Work order — Reproduce all entries word for word.

Entries shown —
========

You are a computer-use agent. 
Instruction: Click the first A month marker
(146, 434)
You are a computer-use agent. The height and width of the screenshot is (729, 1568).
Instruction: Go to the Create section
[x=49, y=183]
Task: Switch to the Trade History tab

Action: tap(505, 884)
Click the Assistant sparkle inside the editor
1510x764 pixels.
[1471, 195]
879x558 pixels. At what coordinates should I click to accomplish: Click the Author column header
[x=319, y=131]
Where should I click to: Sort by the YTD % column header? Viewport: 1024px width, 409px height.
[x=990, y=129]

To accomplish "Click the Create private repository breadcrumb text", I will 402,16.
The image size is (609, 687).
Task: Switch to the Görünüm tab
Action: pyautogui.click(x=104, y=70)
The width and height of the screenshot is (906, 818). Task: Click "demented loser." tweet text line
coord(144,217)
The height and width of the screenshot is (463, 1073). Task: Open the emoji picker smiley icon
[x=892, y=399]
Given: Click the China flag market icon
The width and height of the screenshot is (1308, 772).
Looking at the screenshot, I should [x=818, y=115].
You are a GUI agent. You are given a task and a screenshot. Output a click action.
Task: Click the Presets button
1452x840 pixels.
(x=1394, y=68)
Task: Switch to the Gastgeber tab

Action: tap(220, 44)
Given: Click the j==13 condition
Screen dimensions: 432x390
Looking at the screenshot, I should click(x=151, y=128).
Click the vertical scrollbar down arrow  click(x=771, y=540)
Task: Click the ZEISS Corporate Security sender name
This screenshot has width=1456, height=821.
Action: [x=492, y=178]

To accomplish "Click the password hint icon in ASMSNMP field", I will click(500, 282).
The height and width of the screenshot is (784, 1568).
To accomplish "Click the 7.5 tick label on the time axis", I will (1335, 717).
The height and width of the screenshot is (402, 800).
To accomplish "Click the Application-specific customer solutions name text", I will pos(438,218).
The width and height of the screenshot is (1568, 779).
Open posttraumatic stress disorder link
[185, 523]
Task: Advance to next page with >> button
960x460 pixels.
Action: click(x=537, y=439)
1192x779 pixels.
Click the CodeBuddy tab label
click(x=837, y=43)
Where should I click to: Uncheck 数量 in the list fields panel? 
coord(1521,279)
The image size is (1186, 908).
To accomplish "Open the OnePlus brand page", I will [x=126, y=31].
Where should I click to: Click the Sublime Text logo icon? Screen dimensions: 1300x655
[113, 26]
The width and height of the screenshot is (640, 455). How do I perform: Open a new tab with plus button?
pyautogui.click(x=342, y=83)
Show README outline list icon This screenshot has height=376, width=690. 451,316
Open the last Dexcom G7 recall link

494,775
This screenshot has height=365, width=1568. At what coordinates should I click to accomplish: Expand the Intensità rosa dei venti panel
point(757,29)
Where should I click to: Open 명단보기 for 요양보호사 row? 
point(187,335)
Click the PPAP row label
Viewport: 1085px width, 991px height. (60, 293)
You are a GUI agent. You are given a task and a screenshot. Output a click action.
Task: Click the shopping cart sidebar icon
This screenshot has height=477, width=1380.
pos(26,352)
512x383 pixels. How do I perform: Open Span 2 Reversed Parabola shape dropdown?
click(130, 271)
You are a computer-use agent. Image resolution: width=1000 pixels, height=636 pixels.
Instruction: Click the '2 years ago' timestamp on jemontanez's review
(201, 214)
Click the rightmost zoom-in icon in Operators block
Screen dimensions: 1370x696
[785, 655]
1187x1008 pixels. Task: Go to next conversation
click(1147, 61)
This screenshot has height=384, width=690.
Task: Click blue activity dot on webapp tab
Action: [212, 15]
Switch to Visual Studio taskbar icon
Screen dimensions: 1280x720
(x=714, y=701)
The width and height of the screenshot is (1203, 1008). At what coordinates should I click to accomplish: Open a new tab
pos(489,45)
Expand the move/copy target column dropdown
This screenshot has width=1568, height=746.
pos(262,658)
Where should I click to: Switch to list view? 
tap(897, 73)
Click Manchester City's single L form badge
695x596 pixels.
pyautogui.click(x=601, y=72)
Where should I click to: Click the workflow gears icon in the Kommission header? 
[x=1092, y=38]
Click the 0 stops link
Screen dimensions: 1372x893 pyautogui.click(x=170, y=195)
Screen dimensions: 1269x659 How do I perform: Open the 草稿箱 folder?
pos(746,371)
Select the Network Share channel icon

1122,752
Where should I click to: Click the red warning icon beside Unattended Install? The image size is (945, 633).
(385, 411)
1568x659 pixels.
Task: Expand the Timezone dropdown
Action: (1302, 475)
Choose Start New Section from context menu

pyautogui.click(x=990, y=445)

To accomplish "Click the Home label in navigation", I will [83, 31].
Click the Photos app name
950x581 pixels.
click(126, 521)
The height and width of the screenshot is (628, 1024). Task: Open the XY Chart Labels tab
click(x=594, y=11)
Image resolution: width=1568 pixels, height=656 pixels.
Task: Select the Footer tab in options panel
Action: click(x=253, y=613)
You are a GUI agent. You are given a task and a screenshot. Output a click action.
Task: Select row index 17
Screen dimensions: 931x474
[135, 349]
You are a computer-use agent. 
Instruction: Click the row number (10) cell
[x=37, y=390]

========

Answer to this problem —
You are a computer-use agent. 
Instruction: Click the first A month marker
(146, 434)
You are a computer-use agent. The height and width of the screenshot is (729, 1568).
Instruction: Go to the Create section
[x=49, y=183]
Task: Switch to the Trade History tab

Action: tap(505, 884)
Click the Assistant sparkle inside the editor
1510x764 pixels.
[1471, 195]
879x558 pixels. At what coordinates should I click to accomplish: Click the Author column header
[x=319, y=131]
Where should I click to: Sort by the YTD % column header? Viewport: 1024px width, 409px height.
[x=990, y=129]

To accomplish "Click the Create private repository breadcrumb text", I will 402,16.
The image size is (609, 687).
Task: Switch to the Görünüm tab
Action: pyautogui.click(x=104, y=70)
The width and height of the screenshot is (906, 818). Task: Click "demented loser." tweet text line
coord(144,217)
The height and width of the screenshot is (463, 1073). Task: Open the emoji picker smiley icon
[x=892, y=399]
Given: Click the China flag market icon
The width and height of the screenshot is (1308, 772).
Looking at the screenshot, I should [x=818, y=115].
You are a GUI agent. You are given a task and a screenshot. Output a click action.
Task: Click the Presets button
1452x840 pixels.
(x=1394, y=68)
Task: Switch to the Gastgeber tab

Action: tap(220, 44)
Given: Click the j==13 condition
Screen dimensions: 432x390
Looking at the screenshot, I should click(x=151, y=128).
Click the vertical scrollbar down arrow  click(x=771, y=540)
Task: Click the ZEISS Corporate Security sender name
This screenshot has width=1456, height=821.
Action: [x=492, y=178]

To accomplish "Click the password hint icon in ASMSNMP field", I will click(500, 282).
The height and width of the screenshot is (784, 1568).
To accomplish "Click the 7.5 tick label on the time axis", I will (1335, 717).
The height and width of the screenshot is (402, 800).
To accomplish "Click the Application-specific customer solutions name text", I will pos(438,218).
The width and height of the screenshot is (1568, 779).
Open posttraumatic stress disorder link
[185, 523]
Task: Advance to next page with >> button
960x460 pixels.
Action: click(x=537, y=439)
1192x779 pixels.
Click the CodeBuddy tab label
click(x=837, y=43)
Where should I click to: Uncheck 数量 in the list fields panel? 
coord(1521,279)
The image size is (1186, 908).
To accomplish "Open the OnePlus brand page", I will [x=126, y=31].
Where should I click to: Click the Sublime Text logo icon? Screen dimensions: 1300x655
[113, 26]
The width and height of the screenshot is (640, 455). How do I perform: Open a new tab with plus button?
pyautogui.click(x=342, y=83)
Show README outline list icon This screenshot has height=376, width=690. 451,316
Open the last Dexcom G7 recall link

494,775
This screenshot has height=365, width=1568. At what coordinates should I click to accomplish: Expand the Intensità rosa dei venti panel
point(757,29)
Where should I click to: Open 명단보기 for 요양보호사 row? 
point(187,335)
Click the PPAP row label
Viewport: 1085px width, 991px height. (60, 293)
You are a GUI agent. You are given a task and a screenshot. Output a click action.
Task: Click the shopping cart sidebar icon
This screenshot has height=477, width=1380.
pos(26,352)
512x383 pixels. How do I perform: Open Span 2 Reversed Parabola shape dropdown?
click(130, 271)
You are a computer-use agent. Image resolution: width=1000 pixels, height=636 pixels.
Instruction: Click the '2 years ago' timestamp on jemontanez's review
(201, 214)
Click the rightmost zoom-in icon in Operators block
Screen dimensions: 1370x696
[785, 655]
1187x1008 pixels. Task: Go to next conversation
click(1147, 61)
This screenshot has height=384, width=690.
Task: Click blue activity dot on webapp tab
Action: [212, 15]
Switch to Visual Studio taskbar icon
Screen dimensions: 1280x720
(x=714, y=701)
The width and height of the screenshot is (1203, 1008). At what coordinates should I click to accomplish: Open a new tab
pos(489,45)
Expand the move/copy target column dropdown
This screenshot has width=1568, height=746.
pos(262,658)
Where should I click to: Switch to list view? 
tap(897, 73)
Click Manchester City's single L form badge
695x596 pixels.
pyautogui.click(x=601, y=72)
Where should I click to: Click the workflow gears icon in the Kommission header? 
[x=1092, y=38]
Click the 0 stops link
Screen dimensions: 1372x893 pyautogui.click(x=170, y=195)
Screen dimensions: 1269x659 How do I perform: Open the 草稿箱 folder?
pos(746,371)
Select the Network Share channel icon

1122,752
Where should I click to: Click the red warning icon beside Unattended Install? The image size is (945, 633).
(385, 411)
1568x659 pixels.
Task: Expand the Timezone dropdown
Action: (1302, 475)
Choose Start New Section from context menu

pyautogui.click(x=990, y=445)

To accomplish "Click the Home label in navigation", I will [83, 31].
Click the Photos app name
950x581 pixels.
click(126, 521)
The height and width of the screenshot is (628, 1024). Task: Open the XY Chart Labels tab
click(x=594, y=11)
Image resolution: width=1568 pixels, height=656 pixels.
Task: Select the Footer tab in options panel
Action: click(x=253, y=613)
You are a GUI agent. You are given a task and a screenshot. Output a click action.
Task: Select row index 17
Screen dimensions: 931x474
[135, 349]
You are a computer-use agent. 
Instruction: Click the row number (10) cell
[x=37, y=390]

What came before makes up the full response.